Tuesday, February 16, 2010

Sweet 'n' Sour Stir Fry

This year I received a gift subscription to Woman's Day Magazine and it has already proved useful!  This month's issue had a page with a basic stir fry method and three variations which (I decided) could be mix and matched.

I chose to make ours with tofu as the protein, sugar snap peas, red pepper, and scallions, for the vegetables, and sweet 'n' sour for the sauce.  I really liked the tangy sauce and I got to use some of Joe's mom's apricot preserves to make it!

If you wanted to try this using exactly the combinations they suggested, rather than mixing and matching, I listed them in order, so the first protein goes with the first vegetable, which goes with the first sauce, etc.

"Stir-Fry It" 
adapted from Women's Day Magazine, Feb 17, 2010 issue
Serves 4

Protein choices:
  • 1 pound boneless sirloin steak, cut into thin strips
  • 1 pound boneless chicken thighs, cut into 3/4 inch chunks
  • 14 ounces extra-firm tofu, cut into 1 inch pieces
Vegetable choices:
  • 1 red pepper cut into 1/2 inch strips, 8 ounces sugar snap peas
  • 2 peppers cut into bite size chunks, 4 scallions cut into 1 inch pieces
  • 3 cups small broccoli florets, 1 cup presliced mushrooms, 1 cup shredded carrots
Sauce choices:
  • Sesame: 1/3 cup stir fry sauce, 1/3 cup orange juice, 2 teaspoons sesame oil
  • Sweet 'n' sour: 1/2 cup apricot preserves, 1/4 cup bottled barbecue sauce, 2 tablespoons cider vinegar, 1 can (8 ounces) pineapple tidbits or chunks, drained
  • Thai: 1 can (14 ounces) coconut milk, 2 tablespoons brown sugar, 1 tablespoon red curry paste
Stir-Fry Method:

Heat 2 teaspoons vegetable oil in a large nonstick skillet over medium-high heat.  Using a large bowl or a large plastic ziplock bag, combine your protein with 2 tablespoons of cornstarch and mix thoroughly to coat.
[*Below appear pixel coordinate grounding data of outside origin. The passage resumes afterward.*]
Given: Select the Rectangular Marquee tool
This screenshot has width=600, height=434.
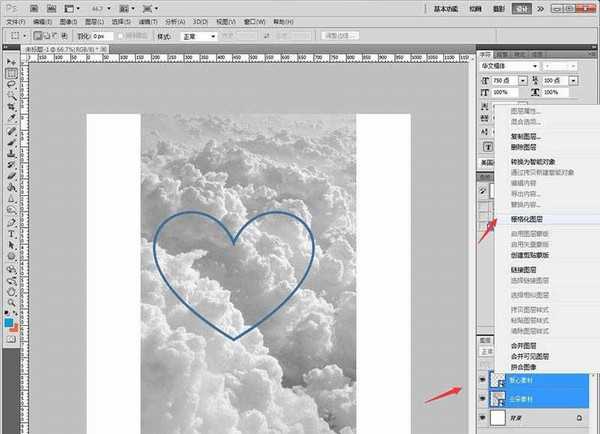Looking at the screenshot, I should coord(11,74).
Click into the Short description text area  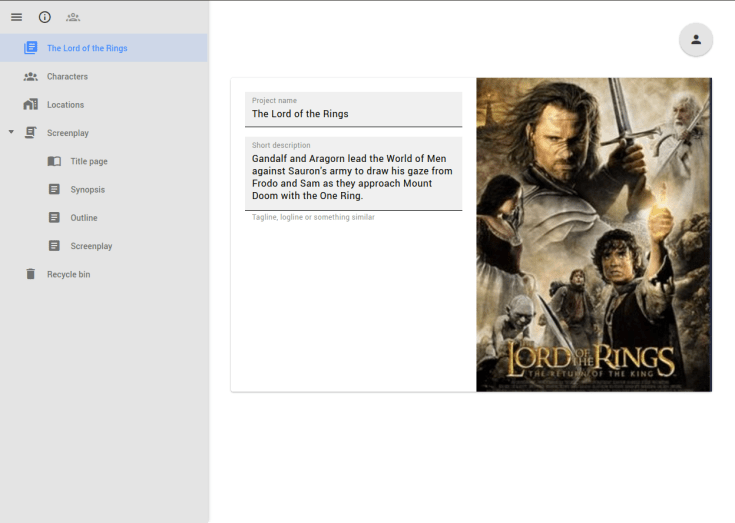pos(353,175)
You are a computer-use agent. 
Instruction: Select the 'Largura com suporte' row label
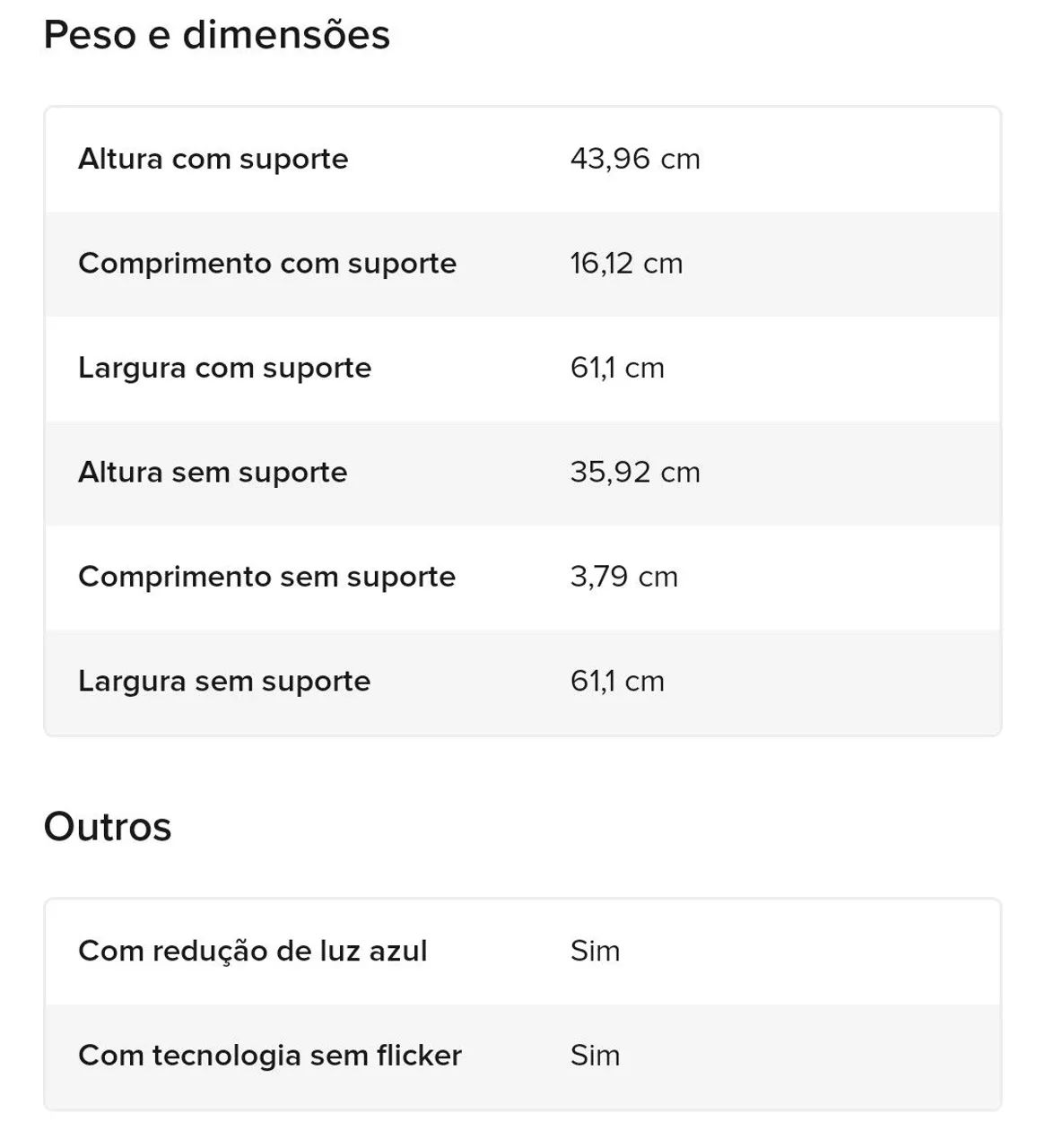click(x=225, y=369)
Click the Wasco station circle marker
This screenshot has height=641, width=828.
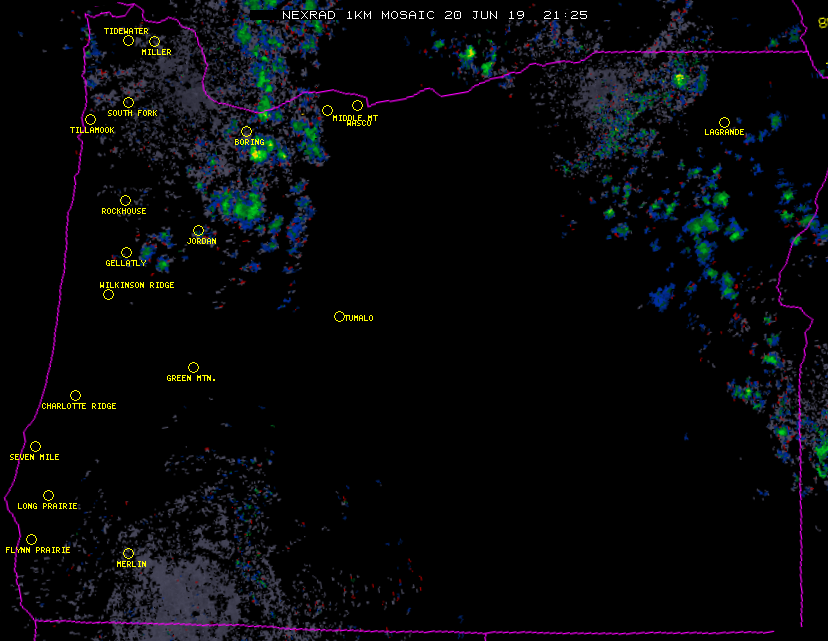[x=357, y=105]
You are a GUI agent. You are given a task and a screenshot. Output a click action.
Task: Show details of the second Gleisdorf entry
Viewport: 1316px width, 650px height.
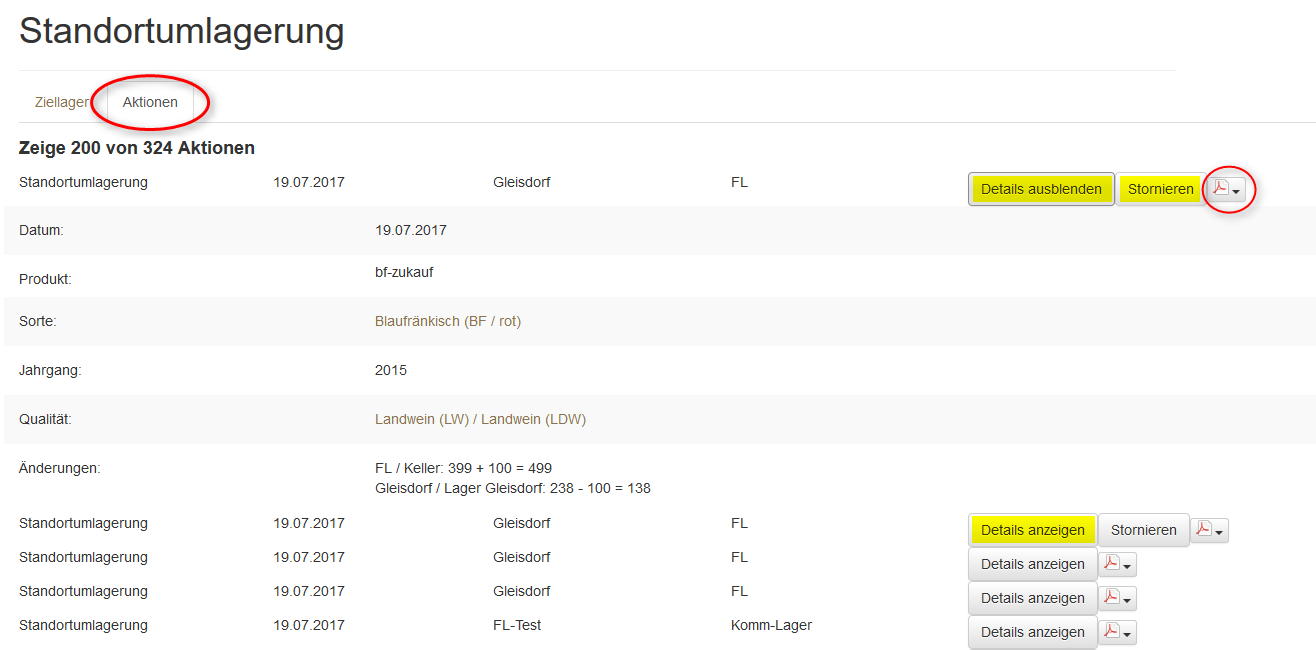(1032, 530)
Add protein to skillet, stir fry for 3-5 minutes or until browned and cooked-through.  Remove to a plate and set aside.

Add another 2 teaspoons of oil to the skillet.  When heated add the vegetables and stir-fry for 3-5 minutes or until they are crisp-tender.

Add the sauce to the vegetables in the skillet and stir to coat evenly while the sauce comes to a simmer.  Add the protein back to the skillet, stir to combine.

Serve over rice.  Yummy toppings could include things like toasted peanuts, sesame and/or flax seed, and cilantro.